It's an arcane reference and I'm sorry.
There's a French author, Alfred Jarry, who was a bicycle fanatic and a bit of a wiseguy and his last last novel was a book called Le Surmâle which has got quite a bit of satire and humor in it, not all of which makes it across the translation I think.
Anyway, in the middle of his book an inventor develops the perfect cycling food that allows a cyclist to perform remarkably and indefinitely - in fact, he claims that five cyclists strapped together into a five-man-bicycle would almost represent a perpetual motion machine!
He builds such a bike and challenges any railroad locomotive in the world to beat them. As shown in the photo below, the bicycle is designed to avoid any distraction; the bicyclists just pump their legs; no scenery, no looking around - just ride.

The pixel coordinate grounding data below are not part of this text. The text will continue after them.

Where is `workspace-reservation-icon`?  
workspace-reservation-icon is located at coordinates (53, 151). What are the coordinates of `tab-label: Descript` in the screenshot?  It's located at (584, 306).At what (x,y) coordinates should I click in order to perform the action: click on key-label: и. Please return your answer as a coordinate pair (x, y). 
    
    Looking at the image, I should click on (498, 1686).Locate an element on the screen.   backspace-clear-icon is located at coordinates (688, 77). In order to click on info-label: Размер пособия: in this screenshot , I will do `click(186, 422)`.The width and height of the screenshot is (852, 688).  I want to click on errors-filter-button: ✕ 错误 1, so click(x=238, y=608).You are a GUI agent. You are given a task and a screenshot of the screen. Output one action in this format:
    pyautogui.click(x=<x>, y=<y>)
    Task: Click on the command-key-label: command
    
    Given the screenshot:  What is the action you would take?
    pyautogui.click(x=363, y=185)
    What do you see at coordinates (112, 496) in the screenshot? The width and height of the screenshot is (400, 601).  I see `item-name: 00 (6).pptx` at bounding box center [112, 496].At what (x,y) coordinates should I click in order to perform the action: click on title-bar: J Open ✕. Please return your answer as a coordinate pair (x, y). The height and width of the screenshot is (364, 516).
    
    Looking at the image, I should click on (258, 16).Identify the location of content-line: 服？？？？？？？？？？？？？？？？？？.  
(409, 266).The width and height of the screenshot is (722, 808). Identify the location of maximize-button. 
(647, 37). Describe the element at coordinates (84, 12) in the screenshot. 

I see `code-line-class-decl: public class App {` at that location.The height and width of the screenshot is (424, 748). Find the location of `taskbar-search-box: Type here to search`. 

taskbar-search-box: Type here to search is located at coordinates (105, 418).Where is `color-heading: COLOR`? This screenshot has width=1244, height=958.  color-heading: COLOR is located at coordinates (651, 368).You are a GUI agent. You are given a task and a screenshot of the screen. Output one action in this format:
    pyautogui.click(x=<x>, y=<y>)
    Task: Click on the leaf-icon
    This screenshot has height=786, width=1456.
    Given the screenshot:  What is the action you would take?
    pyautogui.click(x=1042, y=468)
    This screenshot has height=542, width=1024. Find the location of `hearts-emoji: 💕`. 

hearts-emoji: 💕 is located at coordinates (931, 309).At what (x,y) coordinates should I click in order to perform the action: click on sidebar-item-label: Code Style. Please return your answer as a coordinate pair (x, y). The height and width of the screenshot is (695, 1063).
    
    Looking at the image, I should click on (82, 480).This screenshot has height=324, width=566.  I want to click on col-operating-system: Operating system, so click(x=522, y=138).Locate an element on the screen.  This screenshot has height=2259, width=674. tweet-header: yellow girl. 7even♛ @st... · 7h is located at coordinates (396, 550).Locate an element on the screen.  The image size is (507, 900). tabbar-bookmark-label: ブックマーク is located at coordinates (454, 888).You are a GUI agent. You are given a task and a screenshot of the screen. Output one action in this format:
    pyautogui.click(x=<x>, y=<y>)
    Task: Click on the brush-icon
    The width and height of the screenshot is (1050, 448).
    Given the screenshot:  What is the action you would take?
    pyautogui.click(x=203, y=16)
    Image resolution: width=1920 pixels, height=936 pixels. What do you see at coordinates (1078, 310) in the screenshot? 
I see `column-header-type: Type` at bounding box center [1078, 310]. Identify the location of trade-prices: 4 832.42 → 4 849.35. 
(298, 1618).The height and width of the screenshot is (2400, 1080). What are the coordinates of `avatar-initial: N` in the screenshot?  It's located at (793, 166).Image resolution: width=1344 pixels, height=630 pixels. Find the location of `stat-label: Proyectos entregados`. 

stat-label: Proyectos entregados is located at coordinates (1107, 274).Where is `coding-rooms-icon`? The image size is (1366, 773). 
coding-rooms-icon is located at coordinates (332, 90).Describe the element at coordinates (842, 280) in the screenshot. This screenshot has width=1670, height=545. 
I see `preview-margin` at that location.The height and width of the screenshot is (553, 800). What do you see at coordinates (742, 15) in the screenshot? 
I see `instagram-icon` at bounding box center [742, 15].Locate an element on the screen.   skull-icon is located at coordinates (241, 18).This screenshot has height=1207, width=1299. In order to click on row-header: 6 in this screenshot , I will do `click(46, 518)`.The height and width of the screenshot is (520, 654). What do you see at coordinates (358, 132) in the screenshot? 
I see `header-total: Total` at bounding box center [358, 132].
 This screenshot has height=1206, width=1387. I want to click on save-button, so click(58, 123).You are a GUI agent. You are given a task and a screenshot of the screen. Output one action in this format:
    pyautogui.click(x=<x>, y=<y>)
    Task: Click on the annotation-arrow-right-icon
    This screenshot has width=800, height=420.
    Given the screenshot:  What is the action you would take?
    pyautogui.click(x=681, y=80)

It's a multi-day race, and on the middle day one of the cyclists, Dewey Jacobs, has a heart seizure and dies. But what's amazing is because of the way they're all strapped in, and the effect of the SuperFood on his body, the body doesn't stop cycling -- and after a while his body starts accelerating and behaving like a flywheel, balancing the motion of the others and insisting that they maintain their highest efforts, so that in a way Dewey Jacobs was a much better bicyclist dead than alive.
In fact, between the SuperFood and the dead Dewey Jacobs, the team of five beat the locomotive.
And then the book goes on to an elaborate sexual comedy of errors. Dewey Edwards has always symbolized the robotic, mechanical cyclist to me. (RAAM?)
Sorry, way long off-topic detour.
And the irony of a French author writing about pumping racers full of keep-going juice back in 1902, and a system that races them to their death, is somewhat prescient.